Sozialismus bleibt eine Alternative
Auf der Flucht aus der Stadt der reinen Vernunft ins Berliner Gehäuse der Hörigkeit: Der Ostpreuße Oskar Negt legt mit „Erfahrungsspuren“ den zweiten Teil seiner Autobiographie vor
Wolfgang Müller

Wohl kein Linksintellektueller außer Oskar Negt liest regelmäßig den Wehlauer Heimatbrief. Und selbst wenn jemand aus diesem mit Geographie und Geschichte der deutschen Ostprovinzen arg fremdelnden Milieu entdecken würde, daß der Landkreis Wehlau bis 1945 dreißig Kilometer östlich von Königsberg zu finden war, reichte es allenfalls zum messerscharfen Schluß, ein solcher Heimatbrief  könne nur ein Periodikum von und für „Revanchisten“ sein.

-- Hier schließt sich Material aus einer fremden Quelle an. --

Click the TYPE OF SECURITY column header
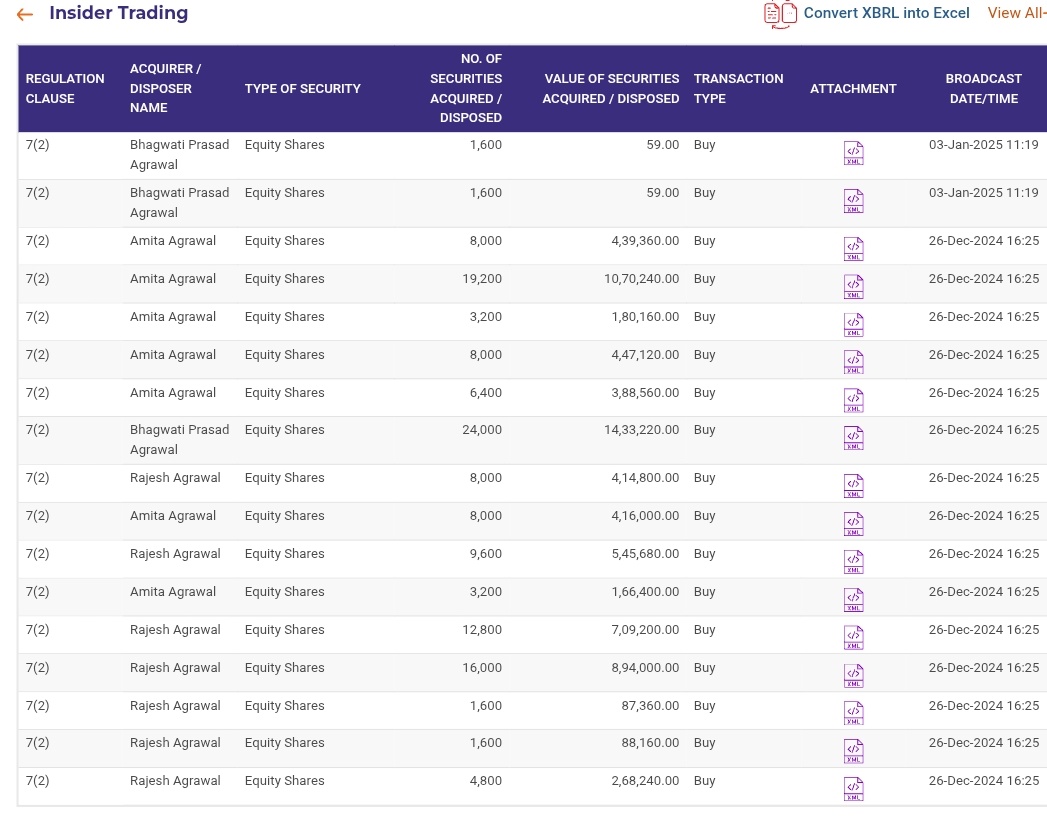302,88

Früh im Bannkreis Horkheimers und Adornos

Über diesen Verdacht ist Oskar Negt selbstverständlich erhaben. Als Student seit 1957 früh im Bannkreis Max Horkheimers und Theodor W. Adornos, als Hochschullehrer, Publizist, Erwachsenenpädagoge und „konstitutioneller Sozialdemokrat“ sich stets als treuer Fortsetzer ihrer „Frankfurter Schule“ verstehend,  gilt  dieser Verfechter eines undogmatischen Marxismus, der über Jahrzehnte an der TU Hannover lehrte, unumstritten als wirkmächtigster Sozialtheoretiker der alten Bundesrepublik.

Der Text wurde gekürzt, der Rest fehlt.